**EXERCISE INPUT**.

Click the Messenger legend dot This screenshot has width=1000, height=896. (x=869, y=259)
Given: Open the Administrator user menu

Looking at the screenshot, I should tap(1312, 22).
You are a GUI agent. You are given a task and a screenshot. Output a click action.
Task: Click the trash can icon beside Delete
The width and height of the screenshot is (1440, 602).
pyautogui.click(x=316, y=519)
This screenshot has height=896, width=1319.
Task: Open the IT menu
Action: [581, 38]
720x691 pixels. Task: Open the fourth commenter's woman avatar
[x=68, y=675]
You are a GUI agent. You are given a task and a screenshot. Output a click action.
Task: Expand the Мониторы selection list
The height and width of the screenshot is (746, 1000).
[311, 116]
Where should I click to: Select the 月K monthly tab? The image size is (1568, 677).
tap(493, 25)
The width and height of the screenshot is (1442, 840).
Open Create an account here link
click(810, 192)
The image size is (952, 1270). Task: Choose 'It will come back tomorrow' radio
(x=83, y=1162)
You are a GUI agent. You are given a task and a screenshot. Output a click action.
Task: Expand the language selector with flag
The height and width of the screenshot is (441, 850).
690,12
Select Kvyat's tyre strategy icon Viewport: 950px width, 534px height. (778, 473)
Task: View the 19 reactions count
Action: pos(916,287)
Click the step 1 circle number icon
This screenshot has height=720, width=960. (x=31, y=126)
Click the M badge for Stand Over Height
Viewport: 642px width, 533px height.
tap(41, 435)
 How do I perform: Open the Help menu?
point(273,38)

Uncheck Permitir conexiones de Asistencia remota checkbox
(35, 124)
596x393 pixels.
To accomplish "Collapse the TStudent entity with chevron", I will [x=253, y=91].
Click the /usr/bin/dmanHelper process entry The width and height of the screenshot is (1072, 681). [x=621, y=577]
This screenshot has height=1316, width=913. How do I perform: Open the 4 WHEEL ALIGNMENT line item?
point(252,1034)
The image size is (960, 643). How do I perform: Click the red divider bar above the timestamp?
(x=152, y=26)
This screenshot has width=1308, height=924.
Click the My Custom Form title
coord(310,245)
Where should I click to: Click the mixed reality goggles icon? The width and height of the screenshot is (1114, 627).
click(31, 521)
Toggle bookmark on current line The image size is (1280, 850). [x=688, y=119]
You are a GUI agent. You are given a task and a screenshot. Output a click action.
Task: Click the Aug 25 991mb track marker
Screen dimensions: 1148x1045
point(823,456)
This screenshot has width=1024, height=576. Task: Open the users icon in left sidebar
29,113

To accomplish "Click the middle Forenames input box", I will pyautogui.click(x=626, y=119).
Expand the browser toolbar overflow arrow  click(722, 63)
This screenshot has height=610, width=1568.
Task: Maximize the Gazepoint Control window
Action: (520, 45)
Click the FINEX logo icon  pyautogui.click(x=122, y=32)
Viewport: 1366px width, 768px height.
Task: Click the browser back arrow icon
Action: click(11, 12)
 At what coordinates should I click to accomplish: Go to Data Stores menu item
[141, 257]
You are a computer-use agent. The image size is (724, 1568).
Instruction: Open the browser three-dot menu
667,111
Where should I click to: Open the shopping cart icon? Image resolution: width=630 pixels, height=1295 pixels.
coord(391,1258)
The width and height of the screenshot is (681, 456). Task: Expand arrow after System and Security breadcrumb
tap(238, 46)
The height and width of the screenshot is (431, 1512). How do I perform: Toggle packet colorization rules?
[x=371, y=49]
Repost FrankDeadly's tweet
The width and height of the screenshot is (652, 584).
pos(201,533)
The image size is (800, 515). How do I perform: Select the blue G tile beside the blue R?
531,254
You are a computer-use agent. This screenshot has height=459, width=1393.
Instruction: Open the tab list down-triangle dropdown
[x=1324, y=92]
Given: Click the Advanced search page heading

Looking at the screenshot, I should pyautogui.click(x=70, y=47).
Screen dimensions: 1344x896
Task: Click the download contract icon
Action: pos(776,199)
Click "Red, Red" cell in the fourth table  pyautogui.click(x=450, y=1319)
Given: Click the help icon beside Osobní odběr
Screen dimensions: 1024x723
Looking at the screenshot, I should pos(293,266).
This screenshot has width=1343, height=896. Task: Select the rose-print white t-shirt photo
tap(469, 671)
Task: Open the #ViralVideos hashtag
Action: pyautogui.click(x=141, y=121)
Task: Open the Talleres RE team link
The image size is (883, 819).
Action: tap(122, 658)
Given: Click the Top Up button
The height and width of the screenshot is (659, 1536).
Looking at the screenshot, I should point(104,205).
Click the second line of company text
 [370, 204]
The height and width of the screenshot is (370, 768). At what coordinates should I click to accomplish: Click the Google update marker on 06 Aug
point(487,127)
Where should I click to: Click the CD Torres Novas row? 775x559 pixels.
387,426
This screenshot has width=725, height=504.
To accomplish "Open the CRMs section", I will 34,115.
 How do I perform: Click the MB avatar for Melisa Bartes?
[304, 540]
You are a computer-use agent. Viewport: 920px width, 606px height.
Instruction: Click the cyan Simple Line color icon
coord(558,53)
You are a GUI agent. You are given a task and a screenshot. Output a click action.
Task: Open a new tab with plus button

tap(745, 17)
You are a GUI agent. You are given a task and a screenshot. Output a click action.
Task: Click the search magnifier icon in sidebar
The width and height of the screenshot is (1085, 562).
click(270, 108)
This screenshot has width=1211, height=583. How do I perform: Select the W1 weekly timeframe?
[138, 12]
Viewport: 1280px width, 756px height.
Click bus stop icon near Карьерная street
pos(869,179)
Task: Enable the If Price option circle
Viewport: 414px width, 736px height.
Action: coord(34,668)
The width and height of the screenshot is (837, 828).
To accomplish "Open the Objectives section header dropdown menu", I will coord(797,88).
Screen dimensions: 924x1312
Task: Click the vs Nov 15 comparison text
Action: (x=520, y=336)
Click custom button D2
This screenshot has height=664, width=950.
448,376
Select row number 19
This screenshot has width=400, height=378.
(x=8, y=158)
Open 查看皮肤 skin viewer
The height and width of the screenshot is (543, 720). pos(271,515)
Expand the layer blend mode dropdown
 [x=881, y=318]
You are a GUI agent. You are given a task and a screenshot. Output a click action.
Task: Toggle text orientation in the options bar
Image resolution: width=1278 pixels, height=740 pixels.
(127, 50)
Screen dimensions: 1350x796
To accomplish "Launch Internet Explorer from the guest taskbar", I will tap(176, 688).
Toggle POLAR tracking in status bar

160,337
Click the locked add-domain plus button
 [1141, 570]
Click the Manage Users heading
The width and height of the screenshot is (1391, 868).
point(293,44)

**TASK**. The entire listing needs to be output again, exactly, please.

**ANSWER TO THIS TASK**.
Click the Messenger legend dot This screenshot has width=1000, height=896. (x=869, y=259)
Given: Open the Administrator user menu

Looking at the screenshot, I should tap(1312, 22).
You are a GUI agent. You are given a task and a screenshot. Output a click action.
Task: Click the trash can icon beside Delete
The width and height of the screenshot is (1440, 602).
pyautogui.click(x=316, y=519)
This screenshot has height=896, width=1319.
Task: Open the IT menu
Action: [581, 38]
720x691 pixels. Task: Open the fourth commenter's woman avatar
[x=68, y=675]
You are a GUI agent. You are given a task and a screenshot. Output a click action.
Task: Expand the Мониторы selection list
The height and width of the screenshot is (746, 1000).
[311, 116]
Where should I click to: Select the 月K monthly tab? The image size is (1568, 677).
tap(493, 25)
The width and height of the screenshot is (1442, 840).
Open Create an account here link
click(810, 192)
The image size is (952, 1270). Task: Choose 'It will come back tomorrow' radio
(x=83, y=1162)
You are a GUI agent. You are given a task and a screenshot. Output a click action.
Task: Expand the language selector with flag
The height and width of the screenshot is (441, 850).
690,12
Select Kvyat's tyre strategy icon Viewport: 950px width, 534px height. (778, 473)
Task: View the 19 reactions count
Action: pos(916,287)
Click the step 1 circle number icon
This screenshot has height=720, width=960. (x=31, y=126)
Click the M badge for Stand Over Height
Viewport: 642px width, 533px height.
tap(41, 435)
 How do I perform: Open the Help menu?
point(273,38)

Uncheck Permitir conexiones de Asistencia remota checkbox
(35, 124)
596x393 pixels.
To accomplish "Collapse the TStudent entity with chevron", I will [x=253, y=91].
Click the /usr/bin/dmanHelper process entry The width and height of the screenshot is (1072, 681). [x=621, y=577]
This screenshot has height=1316, width=913. How do I perform: Open the 4 WHEEL ALIGNMENT line item?
point(252,1034)
The image size is (960, 643). How do I perform: Click the red divider bar above the timestamp?
(x=152, y=26)
This screenshot has width=1308, height=924.
Click the My Custom Form title
coord(310,245)
Where should I click to: Click the mixed reality goggles icon? The width and height of the screenshot is (1114, 627).
click(31, 521)
Toggle bookmark on current line The image size is (1280, 850). [x=688, y=119]
You are a GUI agent. You are given a task and a screenshot. Output a click action.
Task: Click the Aug 25 991mb track marker
Screen dimensions: 1148x1045
point(823,456)
This screenshot has width=1024, height=576. Task: Open the users icon in left sidebar
29,113

To accomplish "Click the middle Forenames input box", I will pyautogui.click(x=626, y=119).
Expand the browser toolbar overflow arrow  click(722, 63)
This screenshot has height=610, width=1568.
Task: Maximize the Gazepoint Control window
Action: (520, 45)
Click the FINEX logo icon  pyautogui.click(x=122, y=32)
Viewport: 1366px width, 768px height.
Task: Click the browser back arrow icon
Action: click(11, 12)
 At what coordinates should I click to accomplish: Go to Data Stores menu item
[141, 257]
You are a computer-use agent. The image size is (724, 1568).
Instruction: Open the browser three-dot menu
667,111
Where should I click to: Open the shopping cart icon? Image resolution: width=630 pixels, height=1295 pixels.
coord(391,1258)
The width and height of the screenshot is (681, 456). Task: Expand arrow after System and Security breadcrumb
tap(238, 46)
The height and width of the screenshot is (431, 1512). How do I perform: Toggle packet colorization rules?
[x=371, y=49]
Repost FrankDeadly's tweet
The width and height of the screenshot is (652, 584).
pos(201,533)
The image size is (800, 515). How do I perform: Select the blue G tile beside the blue R?
531,254
You are a computer-use agent. This screenshot has height=459, width=1393.
Instruction: Open the tab list down-triangle dropdown
[x=1324, y=92]
Given: Click the Advanced search page heading

Looking at the screenshot, I should pyautogui.click(x=70, y=47).
Screen dimensions: 1344x896
Task: Click the download contract icon
Action: pos(776,199)
Click "Red, Red" cell in the fourth table  pyautogui.click(x=450, y=1319)
Given: Click the help icon beside Osobní odběr
Screen dimensions: 1024x723
Looking at the screenshot, I should pos(293,266).
This screenshot has width=1343, height=896. Task: Select the rose-print white t-shirt photo
tap(469, 671)
Task: Open the #ViralVideos hashtag
Action: pyautogui.click(x=141, y=121)
Task: Open the Talleres RE team link
The image size is (883, 819).
Action: tap(122, 658)
Given: Click the Top Up button
The height and width of the screenshot is (659, 1536).
Looking at the screenshot, I should point(104,205).
Click the second line of company text
 [370, 204]
The height and width of the screenshot is (370, 768). At what coordinates should I click to accomplish: Click the Google update marker on 06 Aug
point(487,127)
Where should I click to: Click the CD Torres Novas row? 775x559 pixels.
387,426
This screenshot has width=725, height=504.
To accomplish "Open the CRMs section", I will 34,115.
 How do I perform: Click the MB avatar for Melisa Bartes?
[304, 540]
You are a computer-use agent. Viewport: 920px width, 606px height.
Instruction: Click the cyan Simple Line color icon
coord(558,53)
You are a GUI agent. You are given a task and a screenshot. Output a click action.
Task: Open a new tab with plus button

tap(745, 17)
You are a GUI agent. You are given a task and a screenshot. Output a click action.
Task: Click the search magnifier icon in sidebar
The width and height of the screenshot is (1085, 562).
click(270, 108)
This screenshot has width=1211, height=583. How do I perform: Select the W1 weekly timeframe?
[138, 12]
Viewport: 1280px width, 756px height.
Click bus stop icon near Карьерная street
pos(869,179)
Task: Enable the If Price option circle
Viewport: 414px width, 736px height.
Action: coord(34,668)
The width and height of the screenshot is (837, 828).
To accomplish "Open the Objectives section header dropdown menu", I will coord(797,88).
Screen dimensions: 924x1312
Task: Click the vs Nov 15 comparison text
Action: (x=520, y=336)
Click custom button D2
This screenshot has height=664, width=950.
448,376
Select row number 19
This screenshot has width=400, height=378.
(x=8, y=158)
Open 查看皮肤 skin viewer
The height and width of the screenshot is (543, 720). pos(271,515)
Expand the layer blend mode dropdown
 [x=881, y=318]
You are a GUI agent. You are given a task and a screenshot. Output a click action.
Task: Toggle text orientation in the options bar
Image resolution: width=1278 pixels, height=740 pixels.
(127, 50)
Screen dimensions: 1350x796
To accomplish "Launch Internet Explorer from the guest taskbar", I will tap(176, 688).
Toggle POLAR tracking in status bar

160,337
Click the locked add-domain plus button
 [1141, 570]
Click the Manage Users heading
The width and height of the screenshot is (1391, 868).
point(293,44)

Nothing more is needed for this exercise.